-- Your task --
Return the lines beginning at the one that contains "Task: Click the" and continuing to the end of the entries, including both ends, exactly as written and nothing else.

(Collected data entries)
|---|
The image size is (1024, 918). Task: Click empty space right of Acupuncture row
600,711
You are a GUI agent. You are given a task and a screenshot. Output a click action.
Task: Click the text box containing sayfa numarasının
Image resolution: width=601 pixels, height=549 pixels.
|---|
-- Response below --
Task: Click the text box containing sayfa numarasının
Image resolution: width=601 pixels, height=549 pixels.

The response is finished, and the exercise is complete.